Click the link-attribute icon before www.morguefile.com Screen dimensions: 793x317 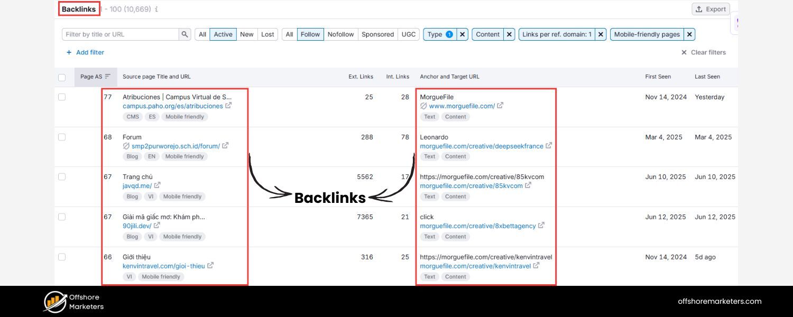point(423,106)
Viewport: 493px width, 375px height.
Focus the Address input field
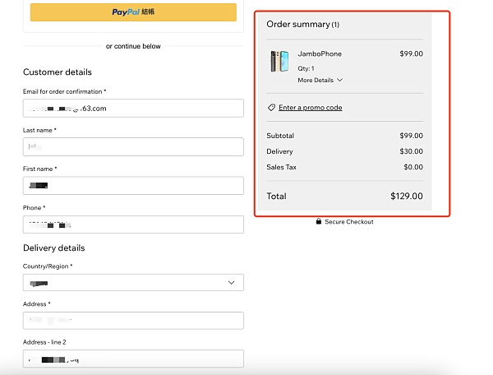[133, 321]
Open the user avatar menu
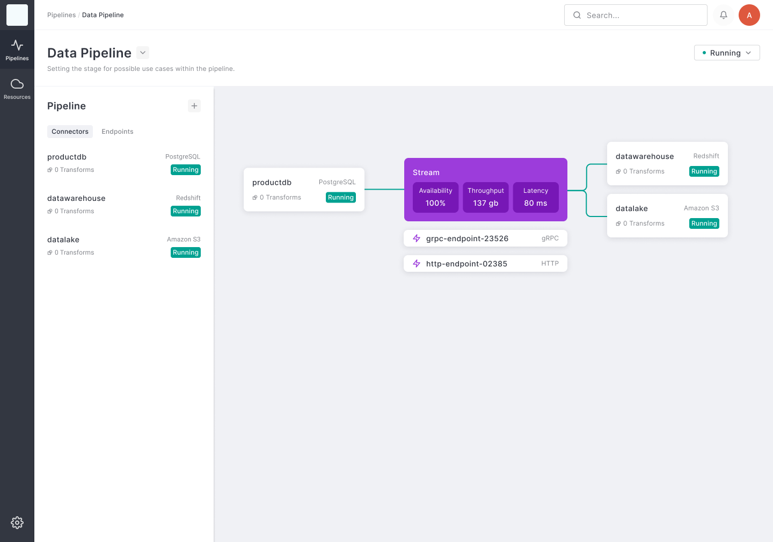This screenshot has width=773, height=542. click(x=749, y=15)
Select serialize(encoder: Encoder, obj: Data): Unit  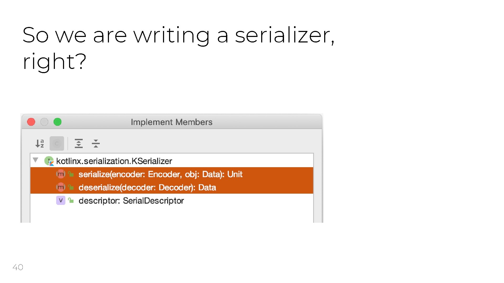[160, 174]
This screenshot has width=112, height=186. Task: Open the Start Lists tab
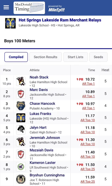click(x=76, y=57)
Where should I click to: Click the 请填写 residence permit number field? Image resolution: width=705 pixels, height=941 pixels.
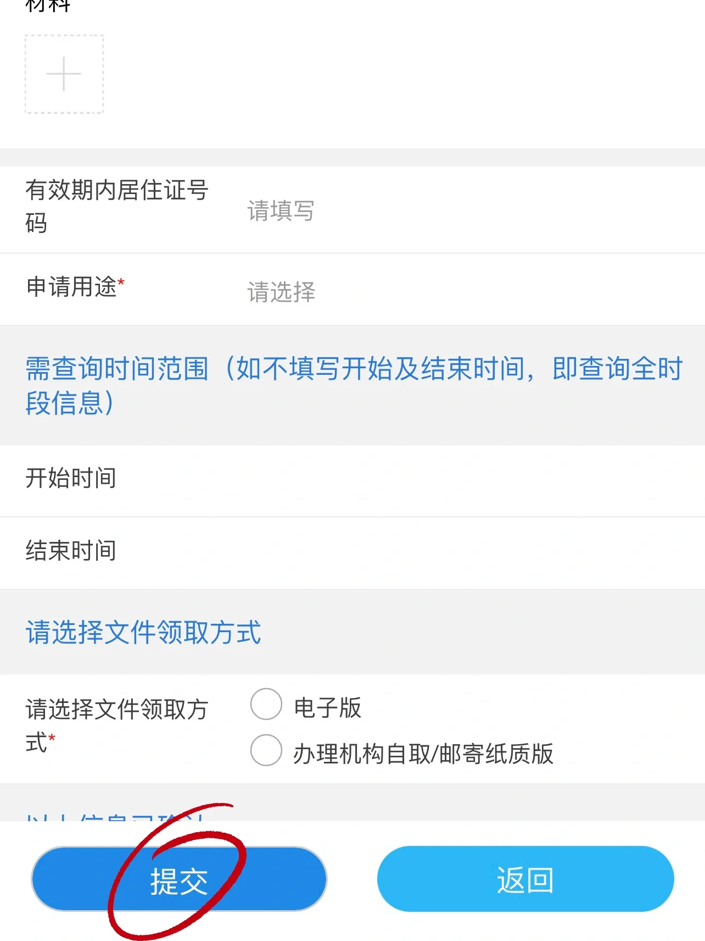280,211
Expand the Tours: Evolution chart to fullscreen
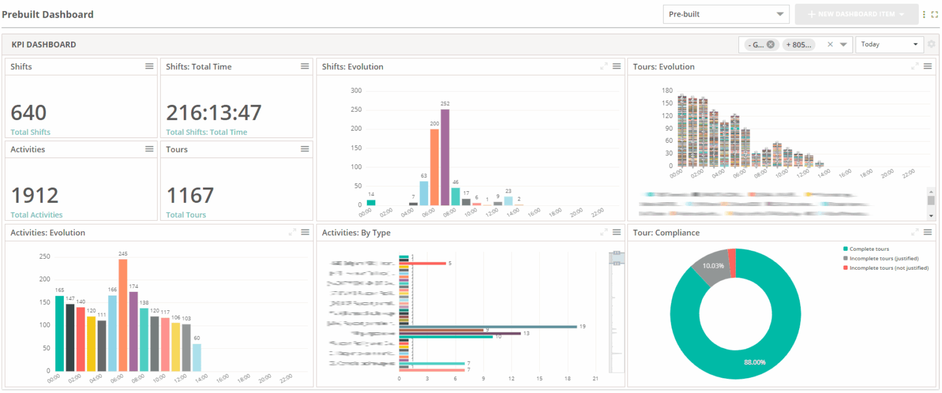 tap(914, 66)
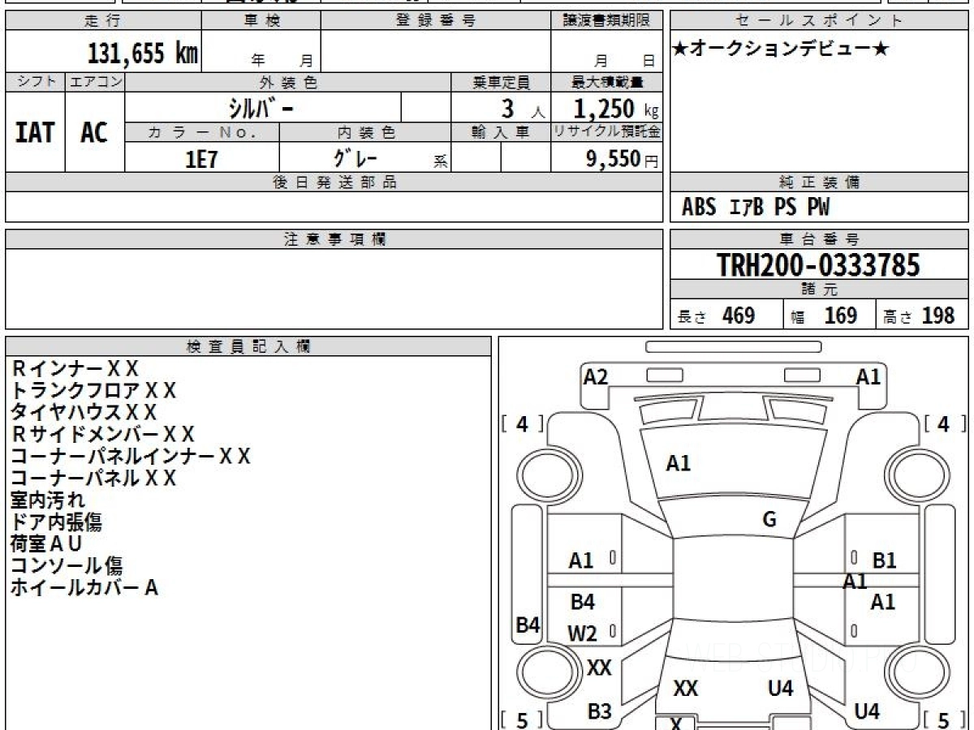Viewport: 974px width, 730px height.
Task: Select the ホイールカバー A inspector note
Action: (x=84, y=588)

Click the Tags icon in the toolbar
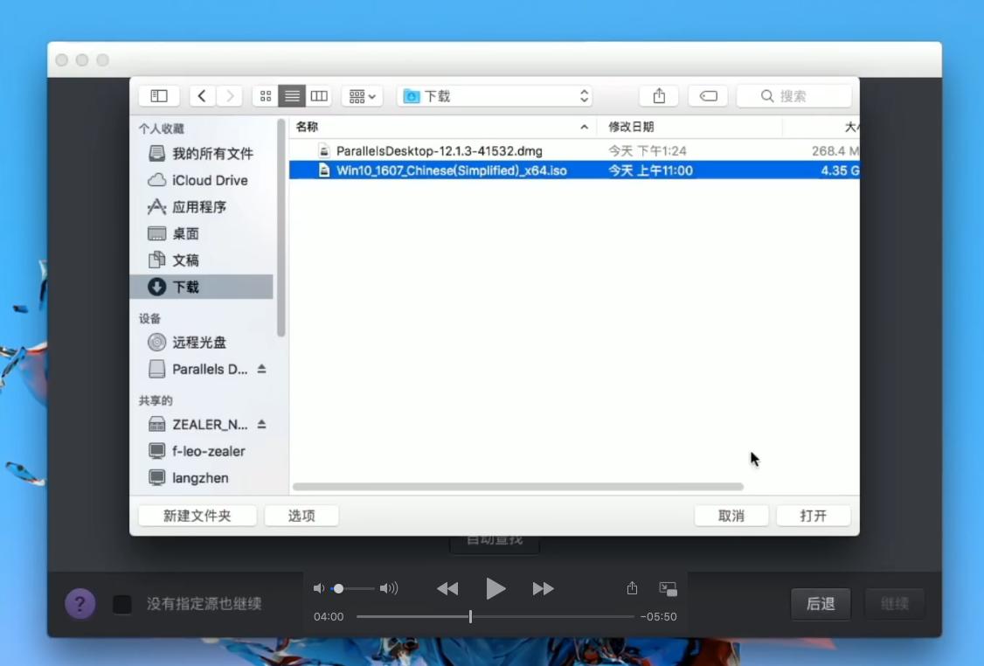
□ □ □ □ □ □ □
## WHAT IS REQUIRED
Reproduce, word for word, the lines from the one containing "Where should I" through the final line above. Leave every picture out.

## EXERCISE RESPONSE
Where should I click to: Click the 请填写 residence permit number field? Image resolution: width=705 pixels, height=941 pixels.
280,211
Expand the Tours: Evolution chart to fullscreen
 tap(914, 66)
Viewport: 974px width, 730px height.
Task: Select the ホイールカバー A inspector note
Action: (x=84, y=588)

Click the Tags icon in the toolbar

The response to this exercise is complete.